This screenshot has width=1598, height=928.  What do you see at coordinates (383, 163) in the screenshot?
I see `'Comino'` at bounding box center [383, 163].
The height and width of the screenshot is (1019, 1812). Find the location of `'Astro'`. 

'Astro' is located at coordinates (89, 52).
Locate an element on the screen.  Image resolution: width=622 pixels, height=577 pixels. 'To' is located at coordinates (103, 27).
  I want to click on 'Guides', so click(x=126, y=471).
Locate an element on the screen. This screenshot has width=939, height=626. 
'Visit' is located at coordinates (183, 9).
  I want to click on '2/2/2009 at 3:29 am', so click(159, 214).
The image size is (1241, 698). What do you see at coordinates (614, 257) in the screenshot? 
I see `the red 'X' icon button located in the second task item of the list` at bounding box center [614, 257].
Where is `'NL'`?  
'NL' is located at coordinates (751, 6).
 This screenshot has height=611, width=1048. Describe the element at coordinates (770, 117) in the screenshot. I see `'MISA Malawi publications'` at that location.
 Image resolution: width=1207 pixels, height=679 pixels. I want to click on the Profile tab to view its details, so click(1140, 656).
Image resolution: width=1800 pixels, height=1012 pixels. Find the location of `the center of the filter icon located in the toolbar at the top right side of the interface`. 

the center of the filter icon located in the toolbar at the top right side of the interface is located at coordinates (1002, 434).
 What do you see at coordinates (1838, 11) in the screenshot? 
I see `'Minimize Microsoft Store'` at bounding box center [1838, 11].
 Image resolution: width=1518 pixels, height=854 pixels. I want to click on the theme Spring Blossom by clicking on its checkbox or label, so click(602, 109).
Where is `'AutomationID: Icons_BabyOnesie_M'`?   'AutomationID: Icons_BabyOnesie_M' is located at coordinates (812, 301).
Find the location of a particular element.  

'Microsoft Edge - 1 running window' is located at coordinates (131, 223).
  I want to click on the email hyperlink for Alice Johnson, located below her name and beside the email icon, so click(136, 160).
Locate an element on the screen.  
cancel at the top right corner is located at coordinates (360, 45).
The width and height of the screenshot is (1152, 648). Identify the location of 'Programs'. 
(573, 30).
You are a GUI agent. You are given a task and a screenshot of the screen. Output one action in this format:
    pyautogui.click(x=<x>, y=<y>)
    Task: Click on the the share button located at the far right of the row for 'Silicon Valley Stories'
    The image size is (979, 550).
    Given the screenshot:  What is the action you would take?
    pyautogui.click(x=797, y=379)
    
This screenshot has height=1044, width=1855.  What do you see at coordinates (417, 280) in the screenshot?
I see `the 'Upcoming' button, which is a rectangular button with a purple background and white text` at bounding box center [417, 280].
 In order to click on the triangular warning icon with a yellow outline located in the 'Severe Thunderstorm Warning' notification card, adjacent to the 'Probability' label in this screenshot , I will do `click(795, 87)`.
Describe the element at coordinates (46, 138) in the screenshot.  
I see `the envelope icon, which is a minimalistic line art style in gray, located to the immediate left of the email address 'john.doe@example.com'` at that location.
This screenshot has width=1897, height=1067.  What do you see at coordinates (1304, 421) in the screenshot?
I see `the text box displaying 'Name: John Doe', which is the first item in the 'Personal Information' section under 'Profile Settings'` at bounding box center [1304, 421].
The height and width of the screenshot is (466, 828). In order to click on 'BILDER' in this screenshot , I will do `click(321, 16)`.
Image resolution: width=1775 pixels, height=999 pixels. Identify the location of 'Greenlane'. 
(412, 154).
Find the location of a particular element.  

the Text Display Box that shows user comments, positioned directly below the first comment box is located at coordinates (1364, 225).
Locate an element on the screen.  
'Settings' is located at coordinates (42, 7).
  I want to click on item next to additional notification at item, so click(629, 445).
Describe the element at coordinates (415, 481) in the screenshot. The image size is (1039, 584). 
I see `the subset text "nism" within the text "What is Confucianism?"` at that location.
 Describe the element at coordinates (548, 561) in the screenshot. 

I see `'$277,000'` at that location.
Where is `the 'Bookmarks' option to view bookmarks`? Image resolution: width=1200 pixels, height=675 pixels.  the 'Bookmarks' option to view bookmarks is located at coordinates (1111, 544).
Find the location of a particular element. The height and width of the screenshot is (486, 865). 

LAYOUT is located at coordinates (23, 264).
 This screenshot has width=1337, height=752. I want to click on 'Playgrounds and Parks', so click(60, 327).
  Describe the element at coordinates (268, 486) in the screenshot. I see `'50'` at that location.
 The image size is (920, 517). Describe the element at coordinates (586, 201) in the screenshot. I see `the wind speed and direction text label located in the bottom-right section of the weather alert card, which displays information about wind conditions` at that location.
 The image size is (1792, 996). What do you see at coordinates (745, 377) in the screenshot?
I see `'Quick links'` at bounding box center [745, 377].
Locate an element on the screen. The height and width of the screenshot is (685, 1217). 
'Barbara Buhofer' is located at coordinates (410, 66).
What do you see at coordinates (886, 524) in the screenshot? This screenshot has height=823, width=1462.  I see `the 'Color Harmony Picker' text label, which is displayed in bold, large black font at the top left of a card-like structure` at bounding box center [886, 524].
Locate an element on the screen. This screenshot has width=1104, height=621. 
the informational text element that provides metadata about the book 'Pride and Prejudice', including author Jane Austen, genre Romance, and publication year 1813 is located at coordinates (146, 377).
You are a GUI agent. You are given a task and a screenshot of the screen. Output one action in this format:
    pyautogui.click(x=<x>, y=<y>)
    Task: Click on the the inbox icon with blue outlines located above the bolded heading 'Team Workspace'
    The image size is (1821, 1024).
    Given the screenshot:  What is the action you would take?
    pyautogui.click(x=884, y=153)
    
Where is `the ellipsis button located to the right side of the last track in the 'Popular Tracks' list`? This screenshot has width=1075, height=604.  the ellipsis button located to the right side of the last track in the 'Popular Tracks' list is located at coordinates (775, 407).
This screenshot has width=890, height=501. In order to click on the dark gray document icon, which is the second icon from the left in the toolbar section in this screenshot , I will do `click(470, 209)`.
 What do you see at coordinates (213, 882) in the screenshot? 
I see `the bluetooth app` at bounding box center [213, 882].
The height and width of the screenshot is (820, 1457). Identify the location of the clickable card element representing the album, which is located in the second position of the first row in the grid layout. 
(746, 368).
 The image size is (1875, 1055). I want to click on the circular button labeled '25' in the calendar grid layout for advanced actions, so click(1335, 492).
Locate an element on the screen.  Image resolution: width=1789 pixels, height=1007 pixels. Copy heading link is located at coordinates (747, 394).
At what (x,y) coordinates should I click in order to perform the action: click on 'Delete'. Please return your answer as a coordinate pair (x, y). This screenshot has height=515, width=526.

**Task statement**
Set out every line of the records above as a numbered list, leaving out the blank lines.

**Correct response**
1. This screenshot has width=1598, height=928.  What do you see at coordinates (383, 163) in the screenshot?
2. I see `'Comino'` at bounding box center [383, 163].
3. The height and width of the screenshot is (1019, 1812). Find the location of `'Astro'`. 
4. 'Astro' is located at coordinates (89, 52).
5. Locate an element on the screen.  Image resolution: width=622 pixels, height=577 pixels. 'To' is located at coordinates (103, 27).
6.   I want to click on 'Guides', so click(x=126, y=471).
7. Locate an element on the screen. This screenshot has width=939, height=626. 
8. 'Visit' is located at coordinates (183, 9).
9.   I want to click on '2/2/2009 at 3:29 am', so click(159, 214).
10. The image size is (1241, 698). What do you see at coordinates (614, 257) in the screenshot? 
11. I see `the red 'X' icon button located in the second task item of the list` at bounding box center [614, 257].
12. Where is `'NL'`?  
13. 'NL' is located at coordinates (751, 6).
14.  This screenshot has height=611, width=1048. Describe the element at coordinates (770, 117) in the screenshot. I see `'MISA Malawi publications'` at that location.
15.  Image resolution: width=1207 pixels, height=679 pixels. I want to click on the Profile tab to view its details, so click(1140, 656).
16. Image resolution: width=1800 pixels, height=1012 pixels. Find the location of `the center of the filter icon located in the toolbar at the top right side of the interface`. 
17. the center of the filter icon located in the toolbar at the top right side of the interface is located at coordinates (1002, 434).
18.  What do you see at coordinates (1838, 11) in the screenshot? 
19. I see `'Minimize Microsoft Store'` at bounding box center [1838, 11].
20.  Image resolution: width=1518 pixels, height=854 pixels. I want to click on the theme Spring Blossom by clicking on its checkbox or label, so click(602, 109).
21. Where is `'AutomationID: Icons_BabyOnesie_M'`?   'AutomationID: Icons_BabyOnesie_M' is located at coordinates (812, 301).
22. Find the location of a particular element.  
23. 'Microsoft Edge - 1 running window' is located at coordinates (131, 223).
24.   I want to click on the email hyperlink for Alice Johnson, located below her name and beside the email icon, so click(136, 160).
25. Locate an element on the screen.  
26. cancel at the top right corner is located at coordinates (360, 45).
27. The width and height of the screenshot is (1152, 648). Identify the location of 'Programs'. 
28. (573, 30).
29. You are a GUI agent. You are given a task and a screenshot of the screen. Output one action in this format:
30.     pyautogui.click(x=<x>, y=<y>)
31.     Task: Click on the the share button located at the far right of the row for 'Silicon Valley Stories'
32.     The image size is (979, 550).
33.     Given the screenshot:  What is the action you would take?
34.     pyautogui.click(x=797, y=379)
35. This screenshot has height=1044, width=1855.  What do you see at coordinates (417, 280) in the screenshot?
36. I see `the 'Upcoming' button, which is a rectangular button with a purple background and white text` at bounding box center [417, 280].
37.  In order to click on the triangular warning icon with a yellow outline located in the 'Severe Thunderstorm Warning' notification card, adjacent to the 'Probability' label in this screenshot , I will do `click(795, 87)`.
38. Describe the element at coordinates (46, 138) in the screenshot.  
39. I see `the envelope icon, which is a minimalistic line art style in gray, located to the immediate left of the email address 'john.doe@example.com'` at that location.
40. This screenshot has width=1897, height=1067.  What do you see at coordinates (1304, 421) in the screenshot?
41. I see `the text box displaying 'Name: John Doe', which is the first item in the 'Personal Information' section under 'Profile Settings'` at bounding box center [1304, 421].
42. The height and width of the screenshot is (466, 828). In order to click on 'BILDER' in this screenshot , I will do `click(321, 16)`.
43. Image resolution: width=1775 pixels, height=999 pixels. Identify the location of 'Greenlane'. 
44. (412, 154).
45. Find the location of a particular element.  
46. the Text Display Box that shows user comments, positioned directly below the first comment box is located at coordinates (1364, 225).
47. Locate an element on the screen.  
48. 'Settings' is located at coordinates (42, 7).
49.   I want to click on item next to additional notification at item, so click(629, 445).
50. Describe the element at coordinates (415, 481) in the screenshot. The image size is (1039, 584). 
51. I see `the subset text "nism" within the text "What is Confucianism?"` at that location.
52.  Describe the element at coordinates (548, 561) in the screenshot. 
53. I see `'$277,000'` at that location.
54. Where is `the 'Bookmarks' option to view bookmarks`? Image resolution: width=1200 pixels, height=675 pixels.  the 'Bookmarks' option to view bookmarks is located at coordinates (1111, 544).
55. Find the location of a particular element. The height and width of the screenshot is (486, 865). 
56. LAYOUT is located at coordinates (23, 264).
57.  This screenshot has width=1337, height=752. I want to click on 'Playgrounds and Parks', so click(60, 327).
58.   Describe the element at coordinates (268, 486) in the screenshot. I see `'50'` at that location.
59.  The image size is (920, 517). Describe the element at coordinates (586, 201) in the screenshot. I see `the wind speed and direction text label located in the bottom-right section of the weather alert card, which displays information about wind conditions` at that location.
60.  The image size is (1792, 996). What do you see at coordinates (745, 377) in the screenshot?
61. I see `'Quick links'` at bounding box center [745, 377].
62. Locate an element on the screen. The height and width of the screenshot is (685, 1217). 
63. 'Barbara Buhofer' is located at coordinates (410, 66).
64. What do you see at coordinates (886, 524) in the screenshot? This screenshot has height=823, width=1462.  I see `the 'Color Harmony Picker' text label, which is displayed in bold, large black font at the top left of a card-like structure` at bounding box center [886, 524].
65. Locate an element on the screen. This screenshot has width=1104, height=621. 
66. the informational text element that provides metadata about the book 'Pride and Prejudice', including author Jane Austen, genre Romance, and publication year 1813 is located at coordinates (146, 377).
67. You are a GUI agent. You are given a task and a screenshot of the screen. Output one action in this format:
68.     pyautogui.click(x=<x>, y=<y>)
69.     Task: Click on the the inbox icon with blue outlines located above the bolded heading 'Team Workspace'
70.     The image size is (1821, 1024).
71.     Given the screenshot:  What is the action you would take?
72.     pyautogui.click(x=884, y=153)
73. Where is `the ellipsis button located to the right side of the last track in the 'Popular Tracks' list`? This screenshot has width=1075, height=604.  the ellipsis button located to the right side of the last track in the 'Popular Tracks' list is located at coordinates (775, 407).
74. This screenshot has width=890, height=501. In order to click on the dark gray document icon, which is the second icon from the left in the toolbar section in this screenshot , I will do `click(470, 209)`.
75.  What do you see at coordinates (213, 882) in the screenshot? 
76. I see `the bluetooth app` at bounding box center [213, 882].
77. The height and width of the screenshot is (820, 1457). Identify the location of the clickable card element representing the album, which is located in the second position of the first row in the grid layout. 
78. (746, 368).
79.  The image size is (1875, 1055). I want to click on the circular button labeled '25' in the calendar grid layout for advanced actions, so click(1335, 492).
80. Locate an element on the screen.  Image resolution: width=1789 pixels, height=1007 pixels. Copy heading link is located at coordinates (747, 394).
81. At what (x,y) coordinates should I click in order to perform the action: click on 'Delete'. Please return your answer as a coordinate pair (x, y). This screenshot has height=515, width=526.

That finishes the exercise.